This has been a notoriously tough area to get developers interested in for a number of reasons. Most developers feel that their current techniques are just fine and are easy to debug. The standard finite state machine (FSM) and fuzzy state machine (FuSM) have done a great job of providing robust, easy-to-debug AIs that have led to hit games from Age of Empires to Quake. They work, and with enough code time, they can be built to cover almost any situation. They’re also sadly predictable in so many ways, and that’s where developers are beginning to run into the Law of Diminishing Returns.
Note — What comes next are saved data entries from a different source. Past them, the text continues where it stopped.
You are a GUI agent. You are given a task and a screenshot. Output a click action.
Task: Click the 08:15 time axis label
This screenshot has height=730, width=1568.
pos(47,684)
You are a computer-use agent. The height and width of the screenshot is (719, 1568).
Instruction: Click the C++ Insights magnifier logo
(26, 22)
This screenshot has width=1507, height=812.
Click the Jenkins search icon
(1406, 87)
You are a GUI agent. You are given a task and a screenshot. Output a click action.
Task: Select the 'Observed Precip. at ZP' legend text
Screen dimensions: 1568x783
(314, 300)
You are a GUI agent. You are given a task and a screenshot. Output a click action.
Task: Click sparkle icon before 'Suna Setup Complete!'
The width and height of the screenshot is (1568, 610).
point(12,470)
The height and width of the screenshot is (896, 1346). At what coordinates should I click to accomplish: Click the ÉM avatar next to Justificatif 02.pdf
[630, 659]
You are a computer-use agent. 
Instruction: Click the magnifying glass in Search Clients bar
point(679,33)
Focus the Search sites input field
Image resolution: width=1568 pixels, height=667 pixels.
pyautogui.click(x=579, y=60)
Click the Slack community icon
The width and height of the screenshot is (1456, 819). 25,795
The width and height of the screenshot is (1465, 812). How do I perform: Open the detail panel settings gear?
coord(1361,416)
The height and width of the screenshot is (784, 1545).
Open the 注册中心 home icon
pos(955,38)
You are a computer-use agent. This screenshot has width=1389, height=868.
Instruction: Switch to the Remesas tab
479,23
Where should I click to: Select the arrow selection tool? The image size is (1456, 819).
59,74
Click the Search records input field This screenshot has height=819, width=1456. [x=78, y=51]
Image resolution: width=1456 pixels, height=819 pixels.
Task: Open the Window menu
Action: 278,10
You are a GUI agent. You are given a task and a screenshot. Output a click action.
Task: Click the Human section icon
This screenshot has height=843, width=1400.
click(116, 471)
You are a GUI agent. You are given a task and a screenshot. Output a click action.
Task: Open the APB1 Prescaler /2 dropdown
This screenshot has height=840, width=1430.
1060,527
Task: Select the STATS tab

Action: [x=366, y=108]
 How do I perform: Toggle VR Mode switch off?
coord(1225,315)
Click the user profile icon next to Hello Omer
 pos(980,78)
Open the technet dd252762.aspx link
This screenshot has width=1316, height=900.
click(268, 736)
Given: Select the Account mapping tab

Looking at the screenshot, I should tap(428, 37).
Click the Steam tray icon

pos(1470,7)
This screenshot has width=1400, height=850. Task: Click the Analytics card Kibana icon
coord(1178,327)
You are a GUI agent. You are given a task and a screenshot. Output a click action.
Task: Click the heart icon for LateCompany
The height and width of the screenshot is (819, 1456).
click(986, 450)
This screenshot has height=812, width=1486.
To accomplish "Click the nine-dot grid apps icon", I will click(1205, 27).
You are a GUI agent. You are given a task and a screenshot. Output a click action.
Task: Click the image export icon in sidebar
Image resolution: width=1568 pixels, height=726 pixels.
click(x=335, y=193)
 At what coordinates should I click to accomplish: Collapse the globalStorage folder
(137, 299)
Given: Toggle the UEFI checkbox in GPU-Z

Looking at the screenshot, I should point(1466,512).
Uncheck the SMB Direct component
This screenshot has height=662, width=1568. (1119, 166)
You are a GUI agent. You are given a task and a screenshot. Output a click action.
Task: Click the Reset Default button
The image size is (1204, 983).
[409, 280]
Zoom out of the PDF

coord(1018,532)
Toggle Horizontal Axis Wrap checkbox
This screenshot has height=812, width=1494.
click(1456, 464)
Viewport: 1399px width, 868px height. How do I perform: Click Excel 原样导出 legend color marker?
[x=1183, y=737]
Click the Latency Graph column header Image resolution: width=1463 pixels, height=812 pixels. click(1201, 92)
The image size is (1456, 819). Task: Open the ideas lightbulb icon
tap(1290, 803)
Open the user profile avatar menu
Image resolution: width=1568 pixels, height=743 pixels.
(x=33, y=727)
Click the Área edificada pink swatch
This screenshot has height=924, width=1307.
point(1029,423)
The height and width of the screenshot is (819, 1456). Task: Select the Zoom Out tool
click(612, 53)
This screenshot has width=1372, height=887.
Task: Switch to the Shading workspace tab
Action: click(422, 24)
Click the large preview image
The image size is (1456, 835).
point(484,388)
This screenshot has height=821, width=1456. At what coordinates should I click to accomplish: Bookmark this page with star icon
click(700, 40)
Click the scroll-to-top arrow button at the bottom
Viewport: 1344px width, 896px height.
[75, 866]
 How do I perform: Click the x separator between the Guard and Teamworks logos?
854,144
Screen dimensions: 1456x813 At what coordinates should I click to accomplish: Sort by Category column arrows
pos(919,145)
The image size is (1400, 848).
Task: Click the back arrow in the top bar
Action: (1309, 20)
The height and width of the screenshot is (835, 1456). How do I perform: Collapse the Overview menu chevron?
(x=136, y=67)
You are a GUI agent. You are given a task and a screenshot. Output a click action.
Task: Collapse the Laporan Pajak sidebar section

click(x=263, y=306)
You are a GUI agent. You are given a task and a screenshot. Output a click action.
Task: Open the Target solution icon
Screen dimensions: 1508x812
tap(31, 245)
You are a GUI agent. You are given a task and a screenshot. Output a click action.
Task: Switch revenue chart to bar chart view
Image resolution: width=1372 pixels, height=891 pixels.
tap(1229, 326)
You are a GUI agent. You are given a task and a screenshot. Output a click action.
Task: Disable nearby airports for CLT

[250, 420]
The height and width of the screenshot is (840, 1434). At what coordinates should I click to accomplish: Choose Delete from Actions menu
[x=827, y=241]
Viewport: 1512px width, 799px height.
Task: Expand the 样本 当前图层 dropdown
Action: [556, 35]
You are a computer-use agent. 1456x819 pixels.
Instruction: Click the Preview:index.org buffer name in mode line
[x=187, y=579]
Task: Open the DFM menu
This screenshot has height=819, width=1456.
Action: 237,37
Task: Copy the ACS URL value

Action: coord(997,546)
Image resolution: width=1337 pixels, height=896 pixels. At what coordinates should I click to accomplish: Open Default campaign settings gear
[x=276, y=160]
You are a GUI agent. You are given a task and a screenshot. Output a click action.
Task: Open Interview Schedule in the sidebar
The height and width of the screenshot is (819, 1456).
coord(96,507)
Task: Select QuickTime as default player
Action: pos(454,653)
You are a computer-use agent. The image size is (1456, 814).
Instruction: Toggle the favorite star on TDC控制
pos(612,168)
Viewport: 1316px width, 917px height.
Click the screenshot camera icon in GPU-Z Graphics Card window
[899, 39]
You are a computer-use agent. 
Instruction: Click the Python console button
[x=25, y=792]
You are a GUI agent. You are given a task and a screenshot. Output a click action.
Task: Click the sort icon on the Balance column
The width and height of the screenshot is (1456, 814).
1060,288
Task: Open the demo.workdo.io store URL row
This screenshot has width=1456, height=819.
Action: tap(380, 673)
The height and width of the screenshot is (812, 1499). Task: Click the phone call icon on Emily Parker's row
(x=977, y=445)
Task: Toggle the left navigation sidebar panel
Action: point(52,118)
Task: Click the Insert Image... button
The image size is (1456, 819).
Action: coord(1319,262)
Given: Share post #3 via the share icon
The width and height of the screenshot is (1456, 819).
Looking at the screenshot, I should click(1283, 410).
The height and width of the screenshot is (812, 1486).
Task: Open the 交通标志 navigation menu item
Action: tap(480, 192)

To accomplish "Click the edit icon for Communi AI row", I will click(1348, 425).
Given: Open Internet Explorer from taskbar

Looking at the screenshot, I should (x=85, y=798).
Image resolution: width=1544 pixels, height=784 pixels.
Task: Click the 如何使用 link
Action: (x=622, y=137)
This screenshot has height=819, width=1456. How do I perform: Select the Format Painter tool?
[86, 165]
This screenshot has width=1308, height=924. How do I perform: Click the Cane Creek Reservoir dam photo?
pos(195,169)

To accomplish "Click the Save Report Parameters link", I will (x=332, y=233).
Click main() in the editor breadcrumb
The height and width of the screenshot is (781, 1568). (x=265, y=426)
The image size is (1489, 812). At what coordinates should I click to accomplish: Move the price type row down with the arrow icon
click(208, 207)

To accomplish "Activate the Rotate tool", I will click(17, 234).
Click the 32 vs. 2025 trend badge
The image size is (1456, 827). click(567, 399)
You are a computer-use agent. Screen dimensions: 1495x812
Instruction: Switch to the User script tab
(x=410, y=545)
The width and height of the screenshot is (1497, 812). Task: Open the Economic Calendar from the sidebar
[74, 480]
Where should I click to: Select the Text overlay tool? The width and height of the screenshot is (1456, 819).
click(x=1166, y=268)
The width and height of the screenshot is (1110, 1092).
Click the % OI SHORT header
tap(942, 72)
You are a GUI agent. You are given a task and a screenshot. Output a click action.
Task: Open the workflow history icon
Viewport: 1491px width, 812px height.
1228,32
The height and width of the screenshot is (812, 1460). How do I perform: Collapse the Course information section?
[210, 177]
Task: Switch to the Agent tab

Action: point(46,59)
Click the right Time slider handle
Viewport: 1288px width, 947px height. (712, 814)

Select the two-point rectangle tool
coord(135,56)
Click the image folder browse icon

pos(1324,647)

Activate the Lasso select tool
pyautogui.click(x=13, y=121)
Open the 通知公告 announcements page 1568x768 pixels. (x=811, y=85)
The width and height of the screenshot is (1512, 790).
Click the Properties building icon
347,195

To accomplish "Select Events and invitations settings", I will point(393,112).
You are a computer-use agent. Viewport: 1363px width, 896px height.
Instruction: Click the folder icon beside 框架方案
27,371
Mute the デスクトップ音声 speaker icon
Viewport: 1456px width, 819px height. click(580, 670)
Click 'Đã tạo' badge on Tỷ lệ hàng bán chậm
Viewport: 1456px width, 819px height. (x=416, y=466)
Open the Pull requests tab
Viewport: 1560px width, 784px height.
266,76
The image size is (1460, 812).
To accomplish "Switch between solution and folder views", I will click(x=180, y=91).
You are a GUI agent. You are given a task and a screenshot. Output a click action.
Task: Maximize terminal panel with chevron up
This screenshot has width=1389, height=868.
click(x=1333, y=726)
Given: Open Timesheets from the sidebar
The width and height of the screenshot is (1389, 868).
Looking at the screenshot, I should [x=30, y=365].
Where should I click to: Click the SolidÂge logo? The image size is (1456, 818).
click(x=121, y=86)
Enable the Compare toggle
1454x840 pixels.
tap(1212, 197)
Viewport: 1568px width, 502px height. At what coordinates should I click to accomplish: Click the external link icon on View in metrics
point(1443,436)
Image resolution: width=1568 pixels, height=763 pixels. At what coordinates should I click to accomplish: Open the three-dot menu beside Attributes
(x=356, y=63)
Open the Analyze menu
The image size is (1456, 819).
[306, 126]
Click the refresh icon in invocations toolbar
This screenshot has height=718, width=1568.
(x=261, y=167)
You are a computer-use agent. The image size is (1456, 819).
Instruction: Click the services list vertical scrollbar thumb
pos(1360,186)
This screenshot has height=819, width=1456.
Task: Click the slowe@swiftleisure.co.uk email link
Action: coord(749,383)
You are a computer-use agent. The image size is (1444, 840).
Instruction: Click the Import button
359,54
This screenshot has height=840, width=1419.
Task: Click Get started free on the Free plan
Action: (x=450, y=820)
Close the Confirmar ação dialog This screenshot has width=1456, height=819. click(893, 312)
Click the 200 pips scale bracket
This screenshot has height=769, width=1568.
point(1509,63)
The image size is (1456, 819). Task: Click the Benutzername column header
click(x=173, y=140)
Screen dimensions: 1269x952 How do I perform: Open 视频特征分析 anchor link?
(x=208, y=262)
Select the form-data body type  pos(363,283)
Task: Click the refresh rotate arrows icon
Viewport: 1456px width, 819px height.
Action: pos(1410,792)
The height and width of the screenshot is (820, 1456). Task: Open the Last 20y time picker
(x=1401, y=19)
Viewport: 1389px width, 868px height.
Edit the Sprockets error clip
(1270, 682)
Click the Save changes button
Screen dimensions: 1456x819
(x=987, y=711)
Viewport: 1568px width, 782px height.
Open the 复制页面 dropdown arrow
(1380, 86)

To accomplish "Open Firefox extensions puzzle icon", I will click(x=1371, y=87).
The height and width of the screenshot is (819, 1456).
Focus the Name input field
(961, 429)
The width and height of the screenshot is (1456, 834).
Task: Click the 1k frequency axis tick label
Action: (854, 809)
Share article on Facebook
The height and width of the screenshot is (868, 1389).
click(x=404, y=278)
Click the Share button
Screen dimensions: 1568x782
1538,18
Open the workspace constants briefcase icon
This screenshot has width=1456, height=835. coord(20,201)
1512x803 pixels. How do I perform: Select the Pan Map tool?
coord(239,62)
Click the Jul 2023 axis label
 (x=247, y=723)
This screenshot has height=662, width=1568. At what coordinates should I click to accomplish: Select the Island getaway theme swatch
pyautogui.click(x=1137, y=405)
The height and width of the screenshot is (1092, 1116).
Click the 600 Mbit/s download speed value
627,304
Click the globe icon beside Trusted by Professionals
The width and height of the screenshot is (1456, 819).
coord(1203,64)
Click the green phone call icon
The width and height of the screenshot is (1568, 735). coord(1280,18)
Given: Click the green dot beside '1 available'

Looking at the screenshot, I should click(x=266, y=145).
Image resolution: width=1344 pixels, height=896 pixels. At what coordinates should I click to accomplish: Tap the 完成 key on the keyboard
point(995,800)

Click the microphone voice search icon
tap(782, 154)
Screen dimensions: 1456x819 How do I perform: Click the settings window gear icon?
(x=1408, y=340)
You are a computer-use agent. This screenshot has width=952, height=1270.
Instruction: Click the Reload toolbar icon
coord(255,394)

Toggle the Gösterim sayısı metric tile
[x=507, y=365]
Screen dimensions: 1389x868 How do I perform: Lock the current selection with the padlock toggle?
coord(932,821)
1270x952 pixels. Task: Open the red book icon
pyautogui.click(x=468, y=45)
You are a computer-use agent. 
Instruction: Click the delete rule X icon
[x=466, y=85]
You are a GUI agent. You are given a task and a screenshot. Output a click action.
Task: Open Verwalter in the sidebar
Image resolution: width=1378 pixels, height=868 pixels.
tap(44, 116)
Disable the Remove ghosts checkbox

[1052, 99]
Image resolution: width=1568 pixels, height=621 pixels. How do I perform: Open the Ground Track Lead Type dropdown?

Building an FSM to handle the innumerable possibilities inherent in some of the new games can be mind-boggling, the number of choices an AI must evaluate is overwhelming. To the human player, there might be two or three potential decisions which are “obviously” better—but what if the guy who coded the AI the Saturday night before the game’s final version was sent to the publisher didn’t think about those? The player sees the AI faced with a terrific decision upon which the entire fate of the game hangs—and it chooses incorrectly. Or worse than that, it chooses stupidly.
A few instances of that and it’s pop! The CD is out of the drive and the player has moved on to something else. Suppose instead that the player faced a computer opponent that didn’t have a blind spot, that a game didn’t have a special combination of features that would render the AI brain-dead once the player discovered it. Suppose instead that the player faced an AI that might actually adapt to the player’s style over time, one that played better and smarter as the player learned more about the game.
This kind of adaptation, or learning, is something of a Holy Grail for developers and players alike, and players clamber for it whenever they’re asked what they’d most like to see next. Gamers want to be challenged by an AI that actually adapts to their style of play, AIs that might anticipate what the player is most likely to do and then do something about it. In other words, an AI that plays more like another human.